Flip, flip, flip. These pages stuck together, and when I pried them apart I saw reddish brown stains. “Your Rorschach test?”
“No,” he said. “My blood.” Brian glanced at his watch and backed the car from the baseball field. “The past few weeks, ever since I’ve been figuring things out, I’ve been getting nosebleeds. Haven’t had them since I was a kid. Back then, the slightest pressure would burst capillaries.” He touched his nose.
“I kept remembering something Avalyn said,” he continued. “She talked about proof, about leaving remnants of yourself to prove something happened.” At a red traffic light, he looked at me, and I placed my hand on the notebook’s brittle pages. “My nose bled that night, the night of the missing five hours. Now that I know what happened, it’s bleeding again. Strange, hmm? It’s like my body’s remembering, too.” Brian’s hand left the steering wheel. His fingers met mine on the dried smears and dots of blood. “This is my proof,” he said.
I didn’t have to give Brian directions. After he parked in the driveway, he simply sat, letting the car settle, as darkness lowered its canopy over Hutchinson’s west side.
We stepped to the porch. In the McCormicks’ bay window, blue and green lights winked from a tree garlanded with popcorn strings and candy canes. Tinsel speared from its branches like miniature javelins. A tin ornament was
shaped like a gingerbread man, its eyes, smile, bow tie, and buttons chiseled into the surface by an amateur’s hand, quite possibly Neil’s as a child. I wondered if he’d made the ornament before or after that summer.

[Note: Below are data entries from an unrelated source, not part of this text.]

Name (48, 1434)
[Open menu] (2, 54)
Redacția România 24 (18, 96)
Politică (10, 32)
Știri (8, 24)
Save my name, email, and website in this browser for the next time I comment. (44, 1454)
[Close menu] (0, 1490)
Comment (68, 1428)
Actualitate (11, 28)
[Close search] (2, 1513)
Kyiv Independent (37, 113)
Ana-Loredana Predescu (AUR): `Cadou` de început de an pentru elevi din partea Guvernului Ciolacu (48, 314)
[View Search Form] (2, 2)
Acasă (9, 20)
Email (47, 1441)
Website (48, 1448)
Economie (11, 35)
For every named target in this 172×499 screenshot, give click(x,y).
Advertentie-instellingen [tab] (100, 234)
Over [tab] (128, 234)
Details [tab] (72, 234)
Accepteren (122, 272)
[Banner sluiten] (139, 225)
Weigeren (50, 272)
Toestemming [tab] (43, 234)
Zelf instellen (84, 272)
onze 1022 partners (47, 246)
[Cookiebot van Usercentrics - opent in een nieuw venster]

When I’d visited Neil in the past, his mom’s excitement would overflow: the door would swing open, and she’d tug me inside as avidly as Hansel and Gretel’s witch. Tonight her movements had slowed. “Good to see you both again,” she said. “I apologize, though. Something happened. Neil’s not well. Perhaps that’s the best way to put it.” Her voice sounded biblical: tired, wounded, meaningful. “He’s had an accident. He’s asleep now.”